▶ Set problem:
Can you reproduce every one of the records below line for line, changing nothing?

▶ Task input:
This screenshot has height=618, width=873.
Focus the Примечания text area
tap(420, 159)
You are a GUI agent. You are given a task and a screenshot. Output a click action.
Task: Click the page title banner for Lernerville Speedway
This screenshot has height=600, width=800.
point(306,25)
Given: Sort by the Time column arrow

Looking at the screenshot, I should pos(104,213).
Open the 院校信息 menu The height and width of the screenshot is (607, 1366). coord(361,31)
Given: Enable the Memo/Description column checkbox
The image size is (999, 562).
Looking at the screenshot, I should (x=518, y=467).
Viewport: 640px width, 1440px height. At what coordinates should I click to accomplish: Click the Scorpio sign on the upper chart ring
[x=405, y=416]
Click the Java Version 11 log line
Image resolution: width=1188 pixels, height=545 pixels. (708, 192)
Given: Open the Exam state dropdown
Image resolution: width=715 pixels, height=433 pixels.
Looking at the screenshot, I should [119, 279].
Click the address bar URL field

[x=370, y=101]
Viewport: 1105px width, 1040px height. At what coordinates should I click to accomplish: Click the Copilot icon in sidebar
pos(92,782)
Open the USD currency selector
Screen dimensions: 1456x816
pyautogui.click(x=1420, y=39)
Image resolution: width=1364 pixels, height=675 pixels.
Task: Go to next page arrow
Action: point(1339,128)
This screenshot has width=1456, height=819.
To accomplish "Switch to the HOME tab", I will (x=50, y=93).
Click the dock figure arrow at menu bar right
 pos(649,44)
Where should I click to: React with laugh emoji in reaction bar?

▶ Output for this task:
This screenshot has height=618, width=873.
Focus the Примечания text area
tap(420, 159)
You are a GUI agent. You are given a task and a screenshot. Output a click action.
Task: Click the page title banner for Lernerville Speedway
This screenshot has height=600, width=800.
point(306,25)
Given: Sort by the Time column arrow

Looking at the screenshot, I should pos(104,213).
Open the 院校信息 menu The height and width of the screenshot is (607, 1366). coord(361,31)
Given: Enable the Memo/Description column checkbox
The image size is (999, 562).
Looking at the screenshot, I should (x=518, y=467).
Viewport: 640px width, 1440px height. At what coordinates should I click to accomplish: Click the Scorpio sign on the upper chart ring
[x=405, y=416]
Click the Java Version 11 log line
Image resolution: width=1188 pixels, height=545 pixels. (708, 192)
Given: Open the Exam state dropdown
Image resolution: width=715 pixels, height=433 pixels.
Looking at the screenshot, I should [119, 279].
Click the address bar URL field

[x=370, y=101]
Viewport: 1105px width, 1040px height. At what coordinates should I click to accomplish: Click the Copilot icon in sidebar
pos(92,782)
Open the USD currency selector
Screen dimensions: 1456x816
pyautogui.click(x=1420, y=39)
Image resolution: width=1364 pixels, height=675 pixels.
Task: Go to next page arrow
Action: point(1339,128)
This screenshot has width=1456, height=819.
To accomplish "Switch to the HOME tab", I will (x=50, y=93).
Click the dock figure arrow at menu bar right
 pos(649,44)
Where should I click to: React with laugh emoji in reaction bar?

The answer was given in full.